Question

Consider a mechanical clutch that consists of two heavy disks that can engage or disengage. At the beginning disk 1 with mass m1 = 12kg and diameter d1 = 60cm is at rest (f1 = 0min−1 ) and disengaged from disk 2 with mass m2 = 8kg and diameter d2 = 40cm that is rotating with a frequency of f2 = 200min−1 . When we engage the clutch both disks become connected and disk 1 is accelerated while disk 2 decelerates due to a portion of its rotational energy being used to accelerate disk 1. In full contact both disks are rotating with the same angular velocity.

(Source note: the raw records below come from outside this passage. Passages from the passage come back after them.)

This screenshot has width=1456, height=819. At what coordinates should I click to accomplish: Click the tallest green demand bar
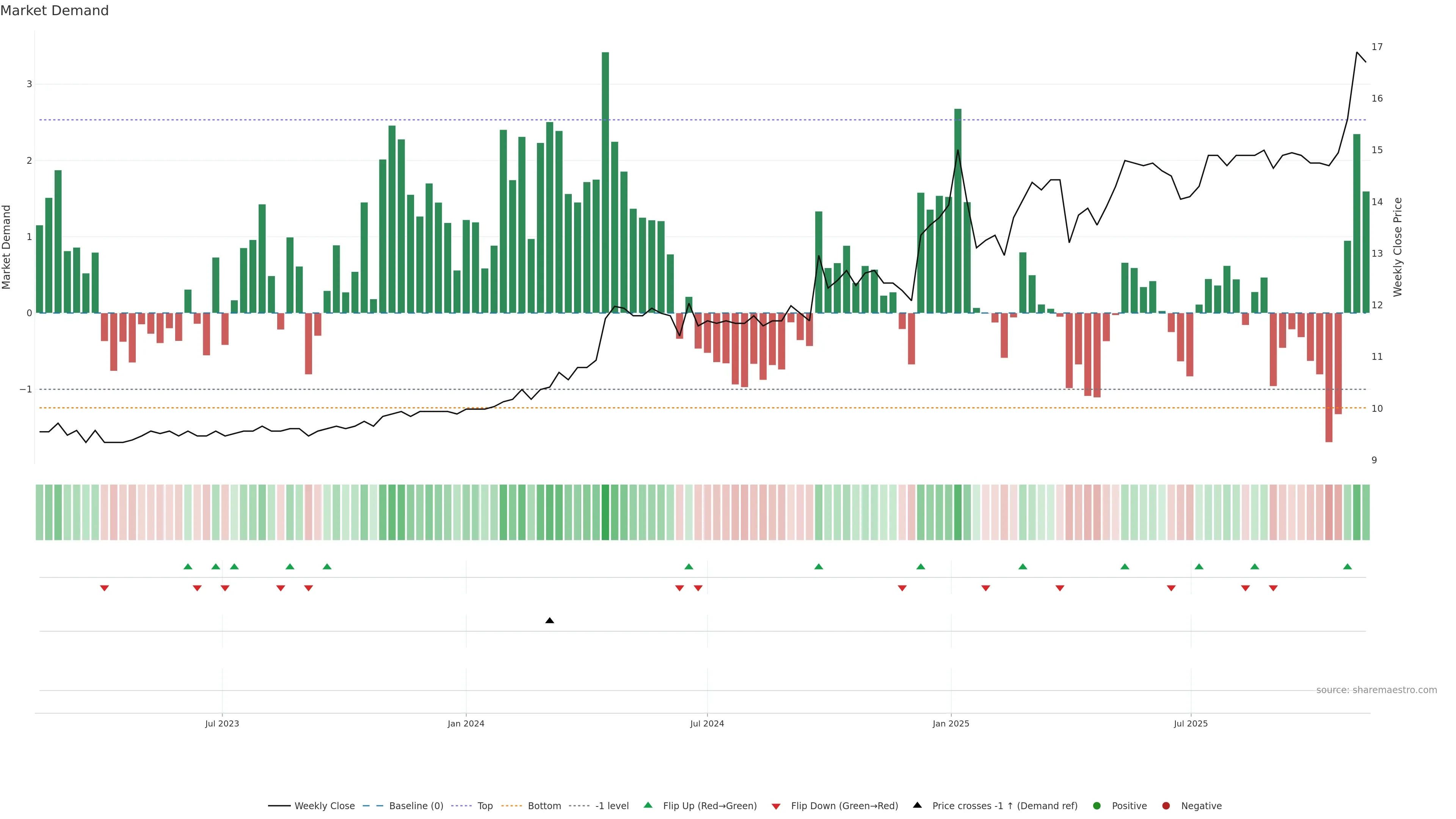point(606,181)
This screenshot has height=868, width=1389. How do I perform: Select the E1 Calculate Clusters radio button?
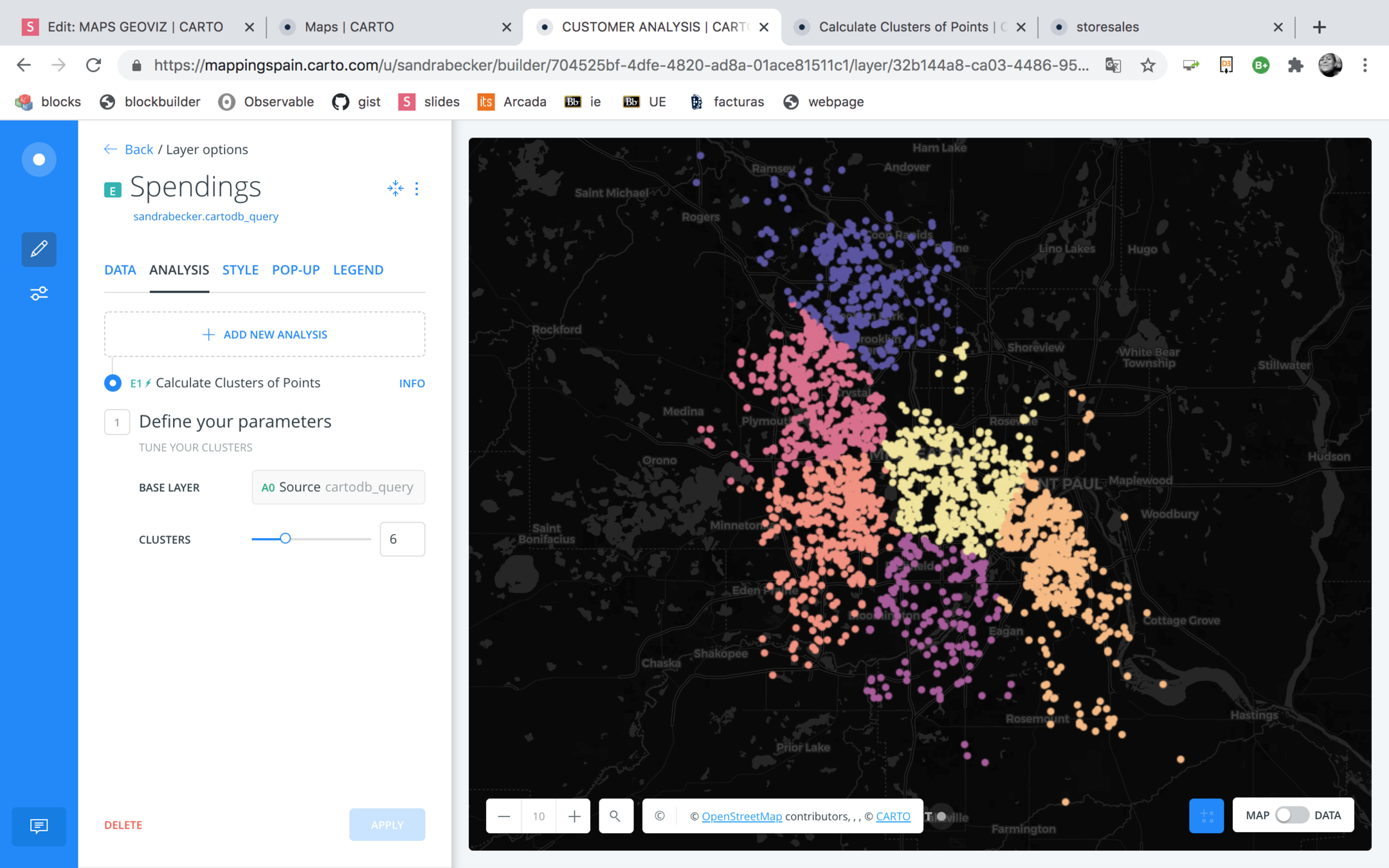(x=113, y=383)
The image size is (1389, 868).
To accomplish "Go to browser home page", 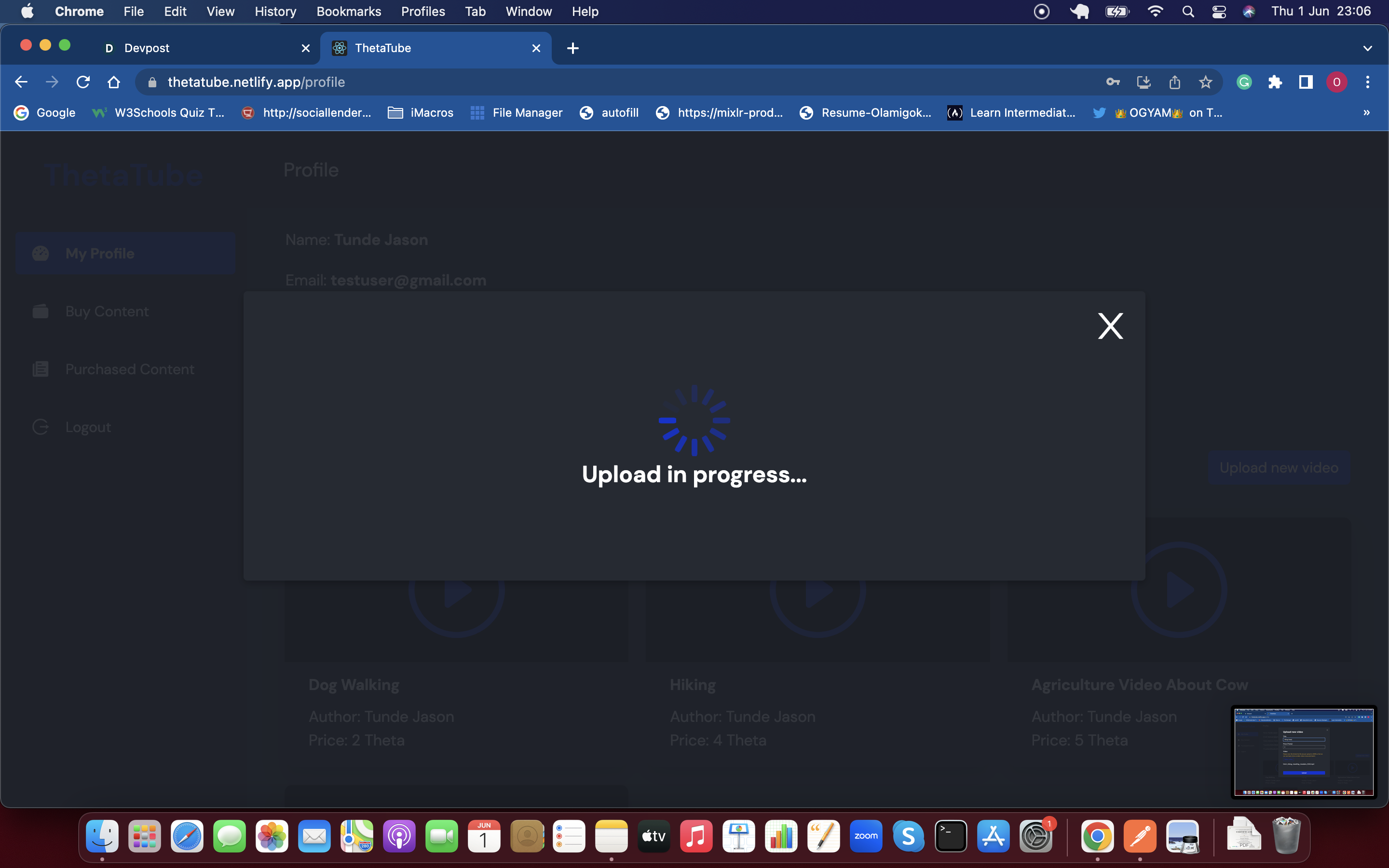I will pos(114,82).
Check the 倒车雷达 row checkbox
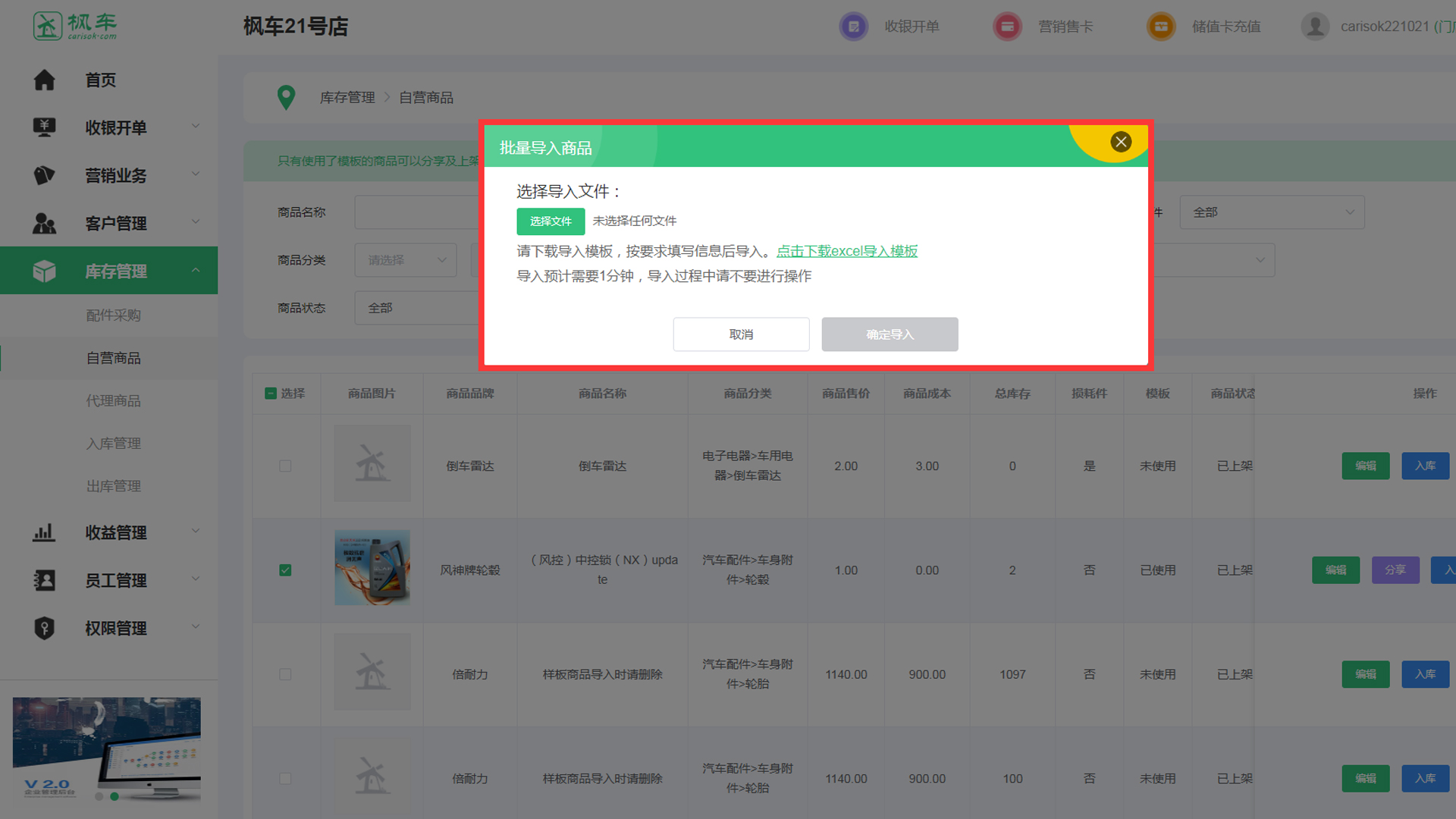This screenshot has height=819, width=1456. 285,466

Calculate this final angular velocity ω and the corresponding frequency f. We are neglecting further loss of energy due to heat as a result of friction. This friction and heat is the reason why real clutches wear out over time. The moment of inertia for a solid disk can be found in the textbook.

Answer 1

Answer:

w = 4,786 rad / s ,  f = 0.76176 Hz

Explanation:

For this problem let's use the concept of angular momentum

       L = I w

The system is formed by the two discs, during the impact the system remains isolated, we have the forces are internal, this implies that the external torque is zero and the angular momentum is conserved

Initial Before sticking

      L₀ = 0 + I₂ w₂

Final after coupling

      $L_{f}$ = (I₁ + I₂) w

The moments of inertia of a disk with an axis of rotation in its center are

      I = ½ M R²

How the moment is preserved

      L₀ = $L_{f}$

      I₂ w₂ = (I₁ + I₂) w

      w = w₂ I₂ / (I₁ + I₂)

Let's reduce the units to the SI System

      d₁ = 60 cm = 0.60 m

      d₂ = 40 cm = 0.40 m

      f₂ = 200 min-1 (1 min / 60 s) = 3.33 Hz

Angular velocity and frequency are related.

      w₂ = 2 π f₂

      w₂ = 2π 3.33

      w₂ = 20.94 rad / s

Let's replace

       w = w₂ (½ M₂ R₂²) / (½ M₁ R₁² + ½ M₂ R₂²)

       w = w₂ M₂ R₂² / (M₁ R₁² + M₂ R₂²)

Let's calculate

      w = 20.94 8 0.40² / (12 0.60² + 8 0.40²)

      w = 20.94 1.28 / 5.6

      w = 4,786 rad / s

Angular velocity and frequency are related.

      w = 2π f

      f = w / 2π

      f = 4.786 / 2π

      f = 0.76176 Hz